┌─ Brano citato

35 anni dopo, viaggio nel Giappone dell' «Eleganza frigida» di Parise

Ne son cambiate di cose dall'autunno del 1980 a quello del 2015, da quando Goffredo Parise fece il suo primo viaggio in Giappone e io il mio: il Corriere della Sera che lo inviò qui ha un ruolo meno rilevante, la diplomazia anche, la letteratura pure. Nell'80, il “Paese della Politica,” cioè l'Italia, era ancora segretamente corrotto; c'era la Guerra Fredda; uno scrittore contava di più; e anche un giornalista.

Quando Parise arrivò a Tokyo, il Giappone era un Paese che «stava per accadere». Era all'inizio di un ciclo storico propulsivo. Ora è un Paese che sembra «già accaduto». O forse una promessa ancora non mantenuta. Il Giappone s'illuminava nell'alba di un'era. Ora sembra sbiadire assieme al lungo tramonto dell'Occidente. I giapponesi erano invidiati, ora mi sembrano compatiti, con quei cinesi e coreani lì vicino che spingono, gli tsunami, i vulcani, i terremoti e le catastrofi nucleari.

└─

### [Compito da svolgere]
Elenchi tutto ciò che, secondo il brano citato, ha oggi un ruolo meno rilevante rispetto al 1980.

┌─ Dati forniti

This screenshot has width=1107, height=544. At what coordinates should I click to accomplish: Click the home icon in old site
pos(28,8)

└─
┌─ Dati forniti

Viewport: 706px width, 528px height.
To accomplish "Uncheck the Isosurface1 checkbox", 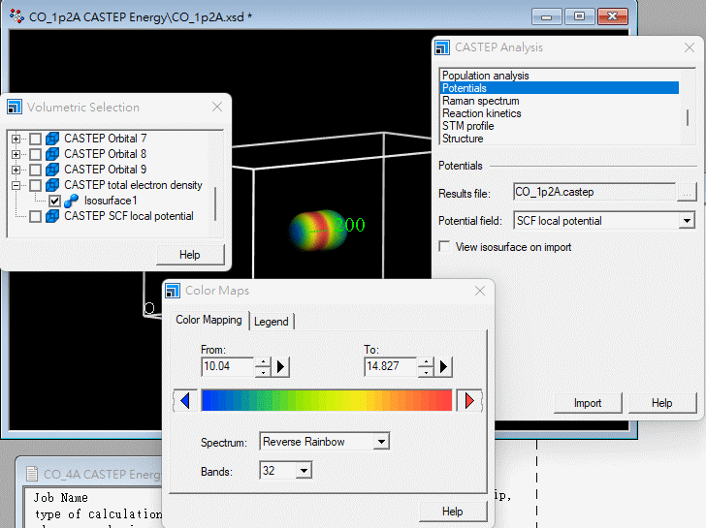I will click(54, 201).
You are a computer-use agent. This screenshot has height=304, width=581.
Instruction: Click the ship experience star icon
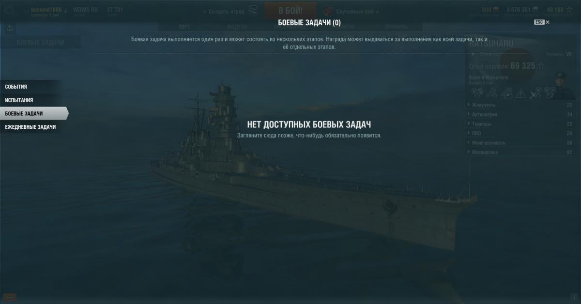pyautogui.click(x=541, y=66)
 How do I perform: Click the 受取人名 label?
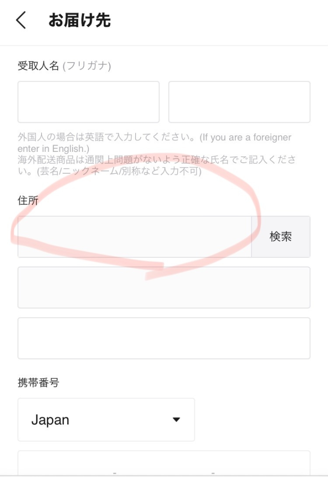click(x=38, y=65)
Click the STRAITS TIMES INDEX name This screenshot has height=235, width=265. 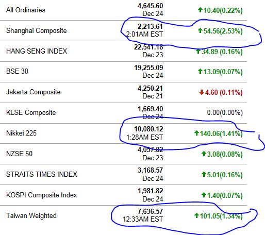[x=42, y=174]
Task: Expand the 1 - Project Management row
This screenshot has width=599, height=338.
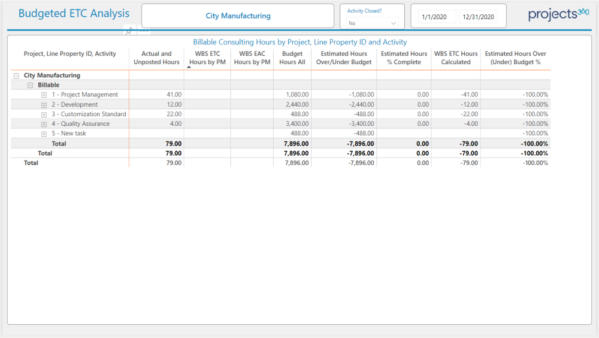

└─

### [Risposta svolta]
- il Corriere della Sera
- la diplomazia
- la letteratura